喉罩漏气困扰喉罩使用
从1983年Archie Brain发表第一篇关于喉罩的文献到现在41年,据2011年英国的一份报告,该国喉罩的使用比例已达全身麻醉的56%。我们科室具体数据不清,除外神经阻滞及气管插管外,粗略估计喉罩使用率在40%以上,随着椎管内麻醉的减少以及喉罩的自身优势,以后应该还会更高。
(一)喉罩的分类
回看Brain的第一根喉罩真的是简陋之极,而现在喉罩的种类五花八门,如防反流喉罩,插管型喉罩,可弯曲喉罩等等,各个厂家在很多细节上进行改进,并宣称自己产品的优点,并号称自己是第三代第四代喉罩。这点我还是比较喜欢麻醉大佬Miller的提法,根据声门控制原理进行分类:第一类为“有罩囊的喉周密封”(Cuffed perilaryngeal sealers)我们见到的大多数喉罩都是此种类型;第二类为“无罩囊解剖学预成型密封”(Cuffless Anatomically Preshaped Sealers),典型产品如SLIPA, i-gel等,也就是我们说的免充气喉罩。2009年,气道管理大咖Cook提出“代”的概念,他将“第一代”定义为只有通气管而没有其他通道的SAD,包括了所有的单管喉罩(经典型的LMA单管喉罩、flexible喉罩等)。“第二代”指在第一代基础上增加了防反流和误吸功能,这里包括了Supreme,i-gel,SLIPA以及带吸引通道的喉管LTS-II(Laryngeal tube suction II)。可以说我们现在看到的出flexible外基本都是二代了。但我看来,这都是功能之分,而不是代际之分。
(二)喉罩漏气
这里提一下密封压的问题,密封压的测量可以在喉罩置入后,手控模式,新鲜气体流量设为3 L/min,APL阀转至30 cmH2O,在颈部听诊直到漏气音出现,此时的气道峰压就是喉罩密封压。也可以将APL阀开到25-30 cmH2O,持续3 L/min流量,如出现气道压力曲线下降到一定程度,也可粗略作为密封压。一般来说单管喉罩的密封压在15-20mmHg,双管喉罩的密封压在20-30mmHg。

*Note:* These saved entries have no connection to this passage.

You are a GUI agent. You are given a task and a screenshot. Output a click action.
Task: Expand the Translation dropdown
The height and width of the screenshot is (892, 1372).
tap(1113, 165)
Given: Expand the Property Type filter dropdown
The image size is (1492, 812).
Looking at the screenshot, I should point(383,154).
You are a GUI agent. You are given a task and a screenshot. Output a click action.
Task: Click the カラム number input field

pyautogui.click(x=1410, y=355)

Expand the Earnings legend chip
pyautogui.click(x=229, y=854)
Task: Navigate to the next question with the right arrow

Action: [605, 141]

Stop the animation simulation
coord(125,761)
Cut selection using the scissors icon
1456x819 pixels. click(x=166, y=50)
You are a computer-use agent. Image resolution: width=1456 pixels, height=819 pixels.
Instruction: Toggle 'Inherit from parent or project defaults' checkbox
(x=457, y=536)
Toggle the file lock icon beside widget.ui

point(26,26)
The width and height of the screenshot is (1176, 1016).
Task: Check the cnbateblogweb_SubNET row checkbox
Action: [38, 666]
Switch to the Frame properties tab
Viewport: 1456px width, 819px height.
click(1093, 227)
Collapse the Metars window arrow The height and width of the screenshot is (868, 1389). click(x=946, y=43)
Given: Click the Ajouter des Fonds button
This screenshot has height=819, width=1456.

喉罩漏气原因很多,比如肥胖,过度头底脚高,气腹压力过大,肌松恢复,喉罩不合适等。但首先应当考虑喉罩位置,可以尝试将头向左或者向右转动,或将头抬高,肩膀抬高,或退出后重新插入,最佳的位置应当是喉罩前端完全包裹住声门,这时将吸痰管经喉罩侧孔插入,如能顺利插到胃内,基本能确定喉罩对位良好。需要说明的是,对气密性要求不高的手术,如下肢,泌尿科,妇科非腔镜,乳腺,不要纠结于是否漏气,而应该关注是否可以给患者以足够的分钟通气量。当然,前提是使用TIVA,而不是吸入麻醉。
如何调整喉罩,不漏气才是王道
(1)选择合适的喉罩、(2)调节喉罩气囊充气量、(3)看看是插得太深还是太浅
(4)纤支镜检查喉罩与会厌的关系、(5)改插管。
(三)喉罩在特殊病人中的应用
上海五官科医院麻醉科公众号上,看到他们五官科常规使用flexible喉罩,的确很多优点,也不会造成大家所担心的误吸风险。但他们也提到在口内手术时使用喉罩可能会和开口器冲突,不是所有医生都愿意。这里我要说的是,即使这样的专科医院,操作如此熟练,还有如此多的曲折。作为综合医院或较少操作的我们,在口腔颌面部手术时尝试使用喉罩,是不是问题更多呢。当然,喉罩本身没有错,错在不能熟练应用。
随着喉罩设计和生产技术提高,喉罩应用也越来越熟练。在我认为如果你自己心里都没底,然后抱着试一试的情况下使用喉罩,真的没必要。比如俯卧位,侧卧位,肥胖,产科,长时间手术等等。
喉罩虽好,可不是万能,不是所有的手术都适用喉罩,用得好就好,用不好真的很累。